Below-market rents mask true cap rates. If current tenants are significantly below market, the in-place cap rate looks poor. Investors buying for value-add must model both current and stabilized cap rates. Paying stabilized-NOI pricing on current-NOI income is a fast way to destroy returns.
Cap rate compression risk. When you buy at a 5% cap and the market moves to 6.5% over your hold period, your exit valuation can drop 23% on the same income — even if you grew NOI. Factor cap rate expansion scenarios into your financing analysis and stress-test the exit before committing.

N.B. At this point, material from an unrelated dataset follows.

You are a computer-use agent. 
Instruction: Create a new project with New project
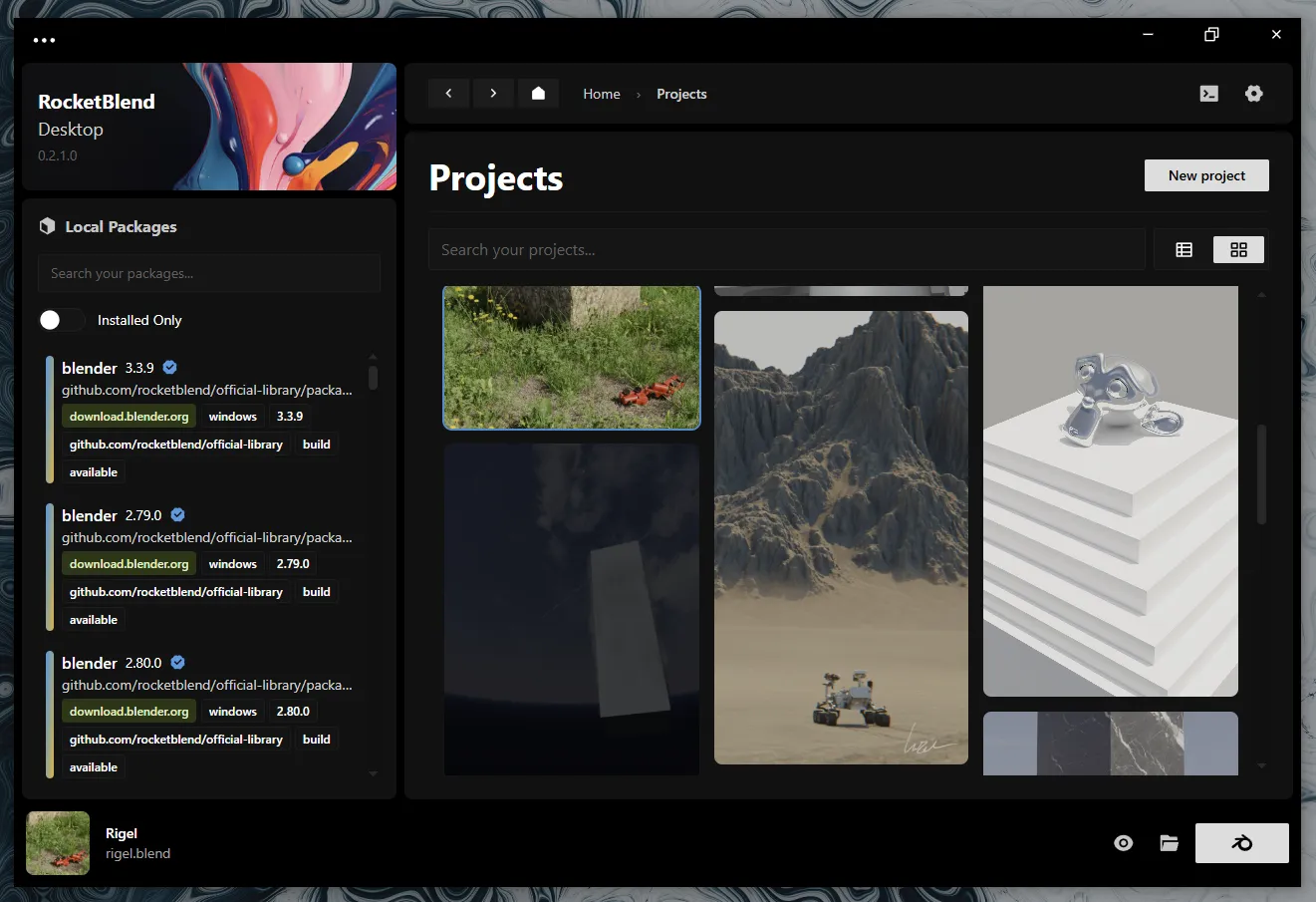click(x=1205, y=175)

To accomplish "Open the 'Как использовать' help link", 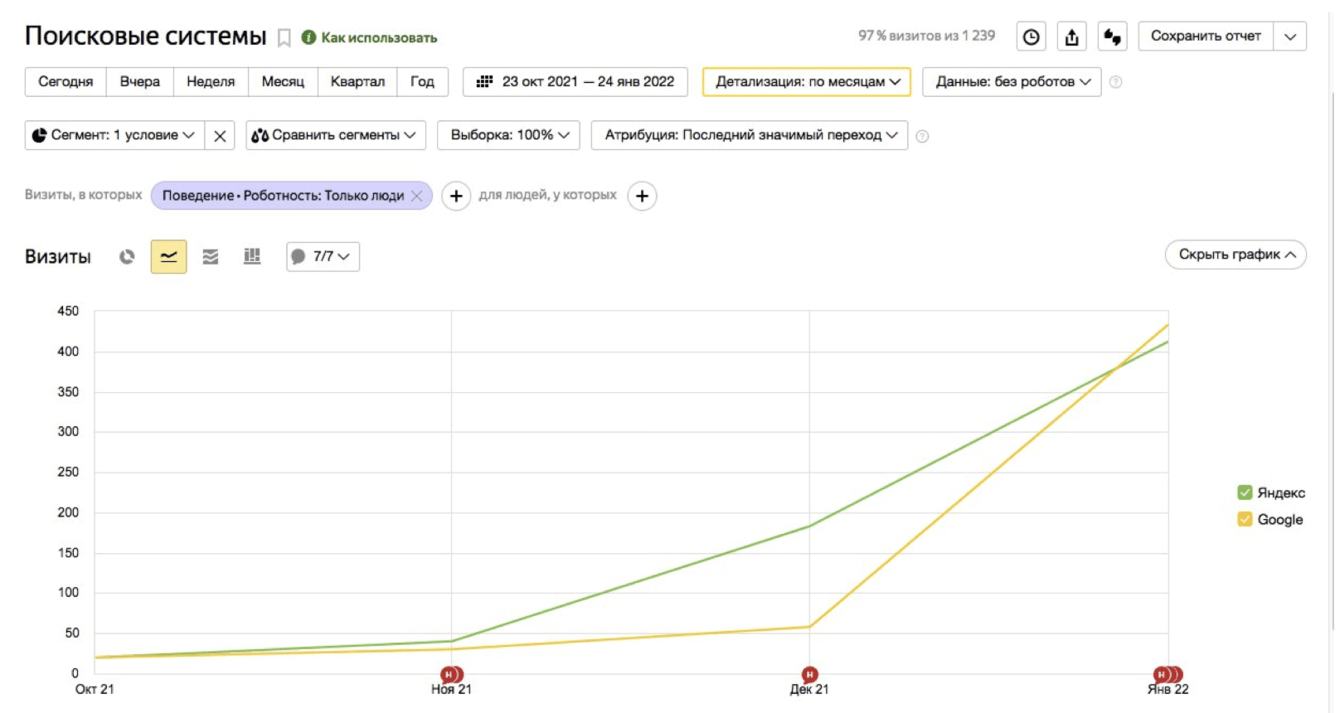I will pyautogui.click(x=370, y=38).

Residential under-four units is different. Single-family homes and small duplexes trade primarily on comparable sales, not income capitalization. Applying a cap rate framework to a single-family rental in a low-yield market can produce nonsensical values. Know when the tool applies.
The Takeaway
Capitalization is the universal language of income property valuation. Mastering the formula — and its sensitivities — is non-negotiable for any investor analyzing commercial deals or larger multifamily assets. The math is simple; the judgment is in selecting defensible NOI and market-appropriate cap rates. Never buy on a seller's cap rate. Build your own NOI, extract cap rates from real comps, and let the formula tell you what the property is actually worth.